- _TASK OBJECTIVE_: Identify each line below that contains the string "width", and copy those lines.

- _DATA PROVIDED_:

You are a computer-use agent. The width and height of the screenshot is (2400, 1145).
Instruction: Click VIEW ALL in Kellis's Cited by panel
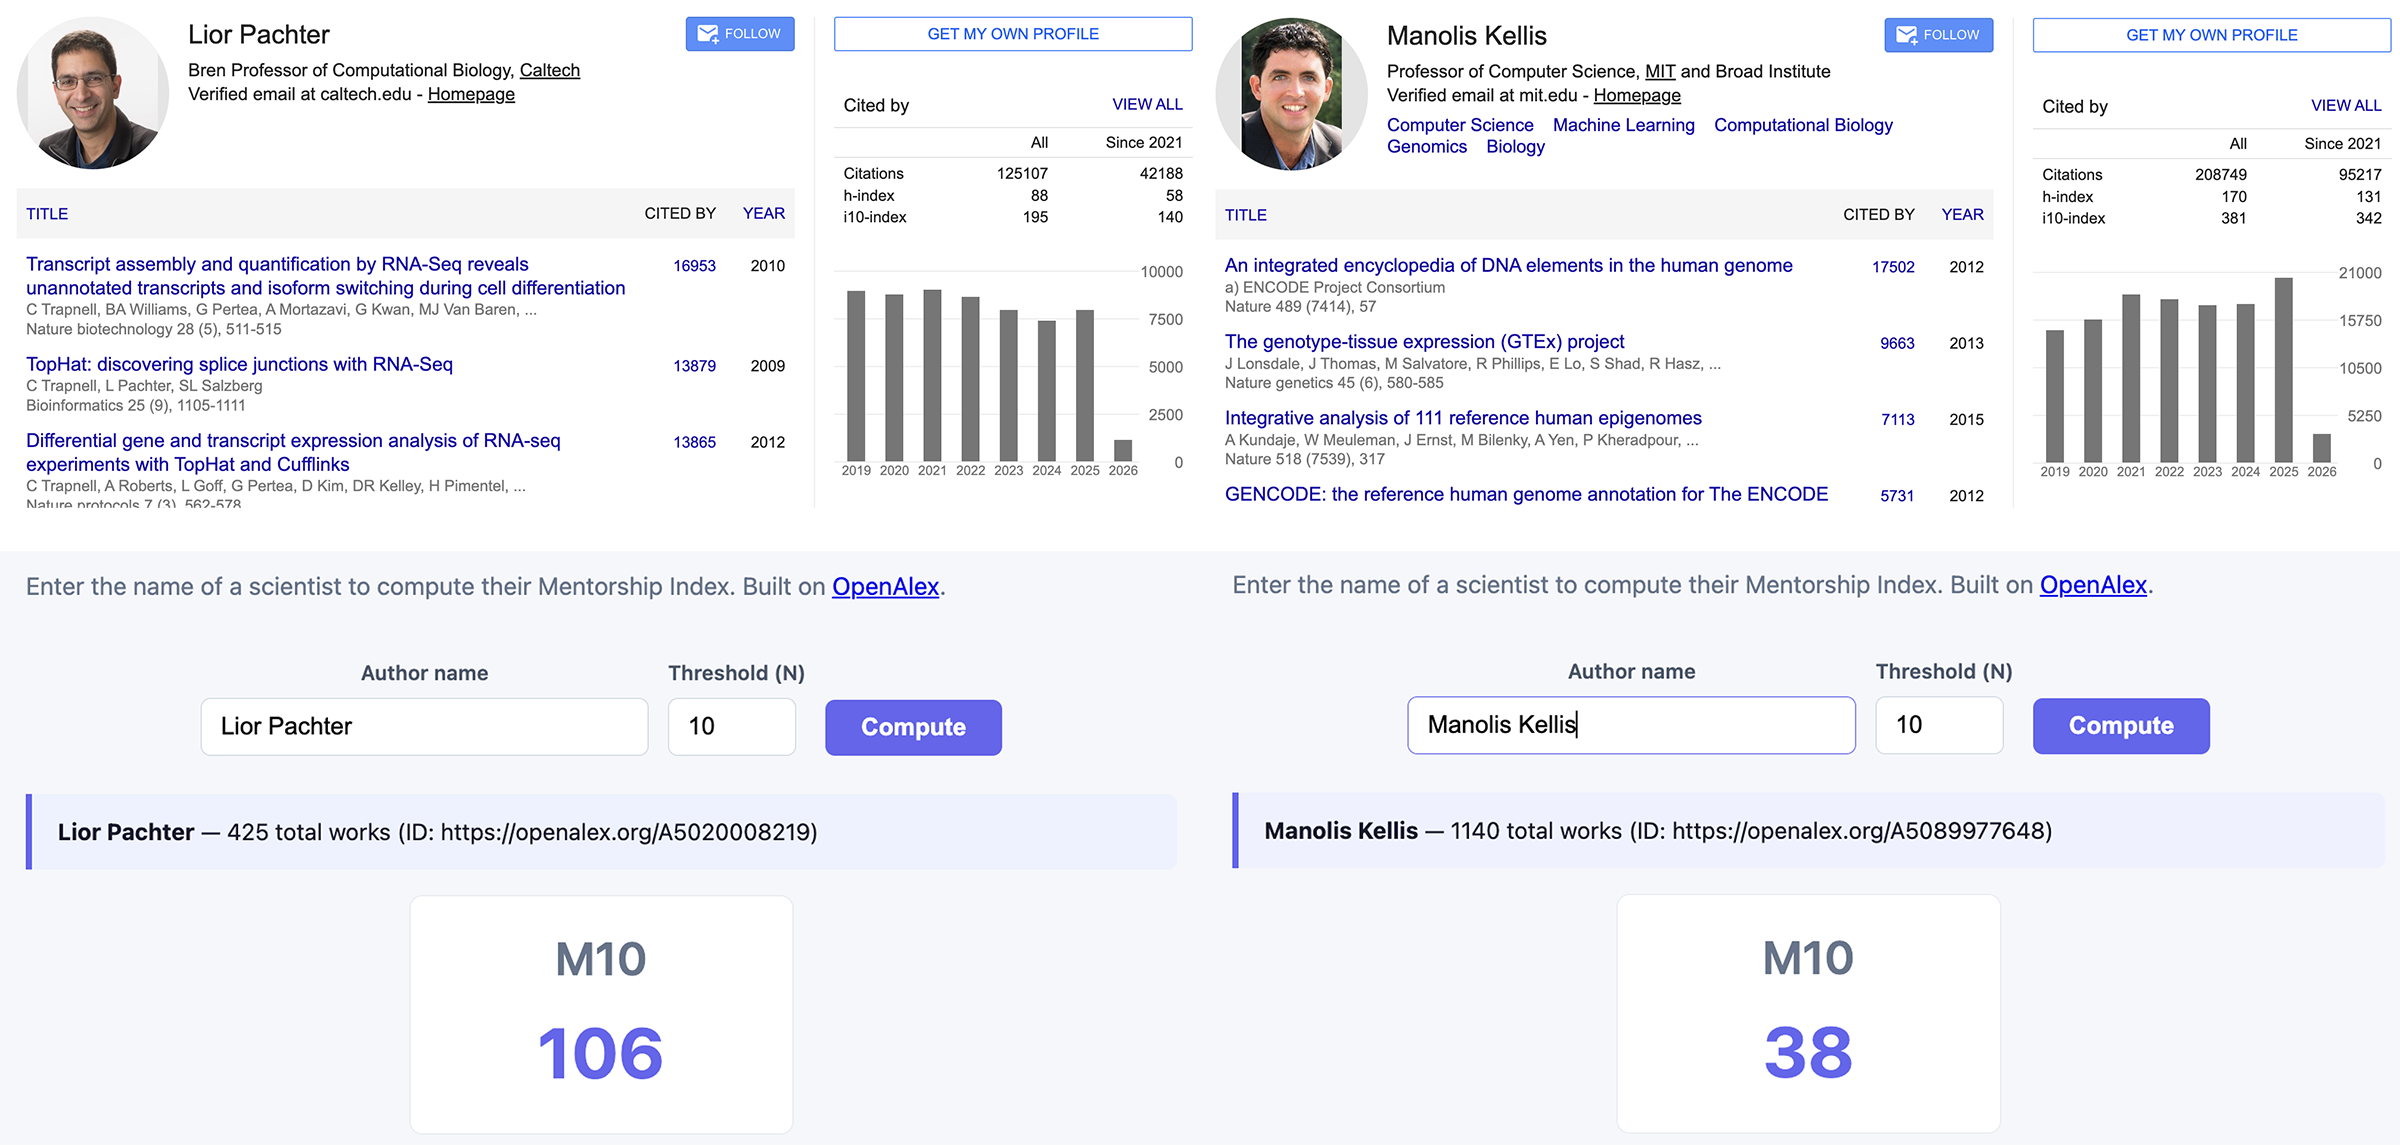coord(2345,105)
---
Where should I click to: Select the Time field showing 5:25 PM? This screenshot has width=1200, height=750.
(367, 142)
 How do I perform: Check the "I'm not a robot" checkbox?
==
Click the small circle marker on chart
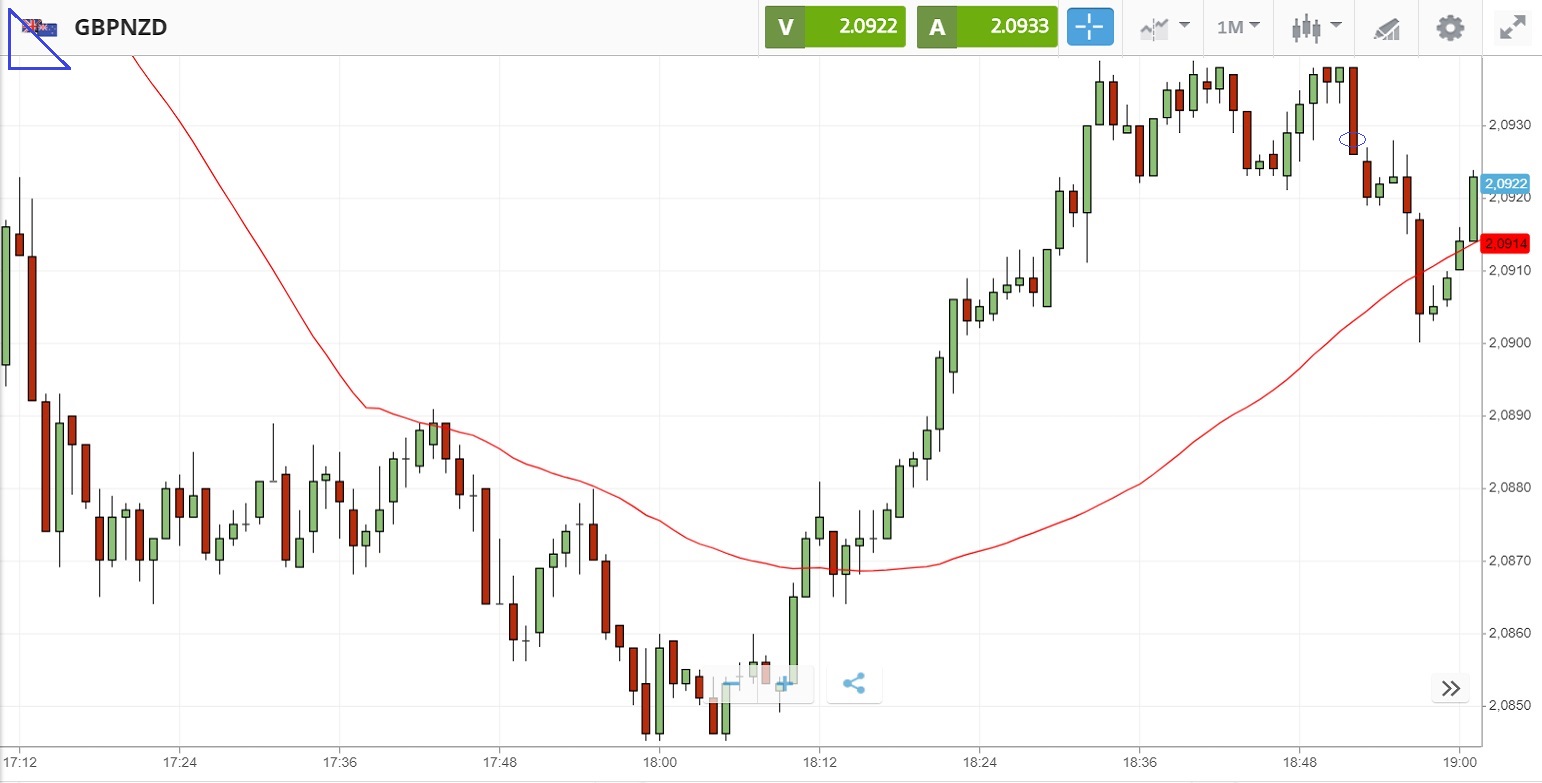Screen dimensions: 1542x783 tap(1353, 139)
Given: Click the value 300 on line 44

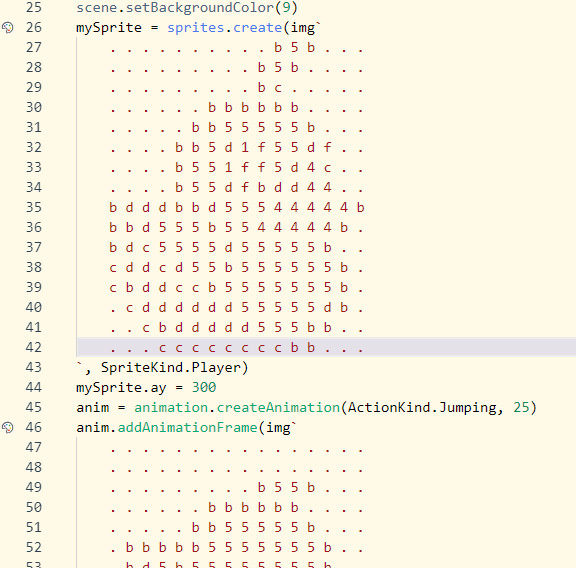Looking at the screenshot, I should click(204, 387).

- _EXERCISE OUTPUT_:
You are a computer-use agent. The width and height of the screenshot is (2400, 1145).
Where should I click to: Select the Time field showing 5:25 PM? This screenshot has width=1200, height=750.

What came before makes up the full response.